Cauldron

I like books.

Name:

I live in a small town and enjoy writing about the inhabitants. I spend most of my time perusing through used book stores looking for that one great book that I don't have; consequently, I have rooms filled with books. I am a book addict.

Sunday, July 16, 2006

I'm back baby.

It has been a while since I posted, not because I have not wanted to post, but I have just been in this mood, which, by the way, has lifted. I am feeling much better. Yeah! I am seeing a therapist. Yep, he is cool, but he doesn’t think medication is such a good idea. What the fuck, I have bipolar and when I go off the medication I have urges that can not be controlled, urges like shopping until I have written more hot checks than can be counted and charging up all the credit cards to the limit and borrowing more money from anyone who doesn’t recognize that I am manic. Plus, yes there is a plus, I go nuts buying the same thing like five tv sets, or seven chopper/slicer thingies. So, medication is a must to keep me from doing that crazy manic thing. So, the therapist and I are in this tug of war, okay, I’ll give you two of my xanax a day but that’s it, no more. He is wanting to take me down about 600 mg of trilipital, well, he has never seen me off of that drug. It’s the really good one that keeps me sane. But, on the bright side, he has taught me how to do relaxation techniques, which do wonders to release that stress and he is pushing me toward body massages and aroma therapy, not by him, no, the masseuse is a physical therapist at a clinic. He says that this man is like the best in the world in finding those pressure points that are keeping me all stressed up and so I’m going to give it a whirl. The aroma therapy, well, I’m going to try it too. I mean, I have to get healthy, right?
I am reading the Iliad in hopes of finding something that I can use to write my research project paper on in my Ovid class this fall. I only have a couple of weeks to turn in my idea. I thought, I’d read Homer’s Iliad and Odyssey and then re read the Metamorphosis and see what comes up.
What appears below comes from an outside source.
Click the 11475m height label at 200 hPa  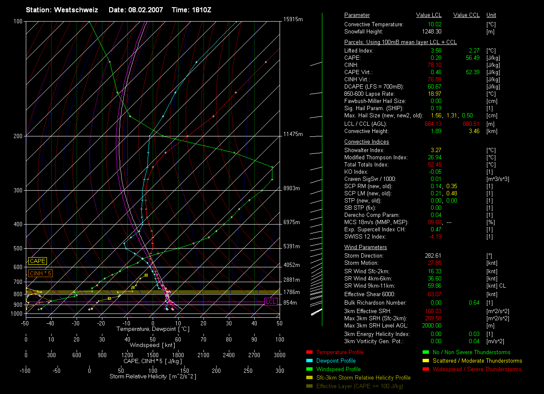(293, 134)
Since, Ovid was so influenced by Homer and the other Greeks, well; it seems that if I am going to write something, might as well start at the beginning. Who knows? It might even be that I’ll write on the effects that Ovid had on present day writers or writers like Chaucer or Shakespeare. I just don’t know.
And why is it so fucking hot outside? I swear, when I take Baby to the park, it’s like a fucking oven and then I sit in the shade and every few minutes call him over to rehydrate his little body with Gatorade or Kool-Aid or water. He just runs nonstop. Today,, swimming, yes, no getting hot for me. And the cicadas are singing. I hate those loud creatures, they are never ending. We hear them from the end of June until it turns cool in September. At least at night, the tree frogs make a nice song and it makes the summers doable.

Saturday, July 01, 2006

Grwoing old

Yesterday was the Good Son’s birthday. He turned 28. His friends took him out to celebrate and since I had to run down to the fort to pick up my meds., I wasn’t at home when he left. But at 6:10 I called him and left a voice mail. I said, “This very minute 28 years ago, I pushed you right out of my body and you took your first breath. You were so tiny with these really long fingers and toes and you had a huge nose for your size. You were pink and had a head full of blond hair that almost looked silver. When I held you quit crying. Happy Birthday, I love you.”
Now my son was on his way to a club with a van full of his friends, mostly guy friends, macho guy friends, and he calls me back. I can hear the guys in the back ground and he says, “I love you too.” They all stop talking and go, “Ahhhhh.”
I have a 28 year old son and a 29 year old daughter. Damn, I was just 21 a few weeks ago, where did the time go and why didn’t someone tell me it was going to go so quickly.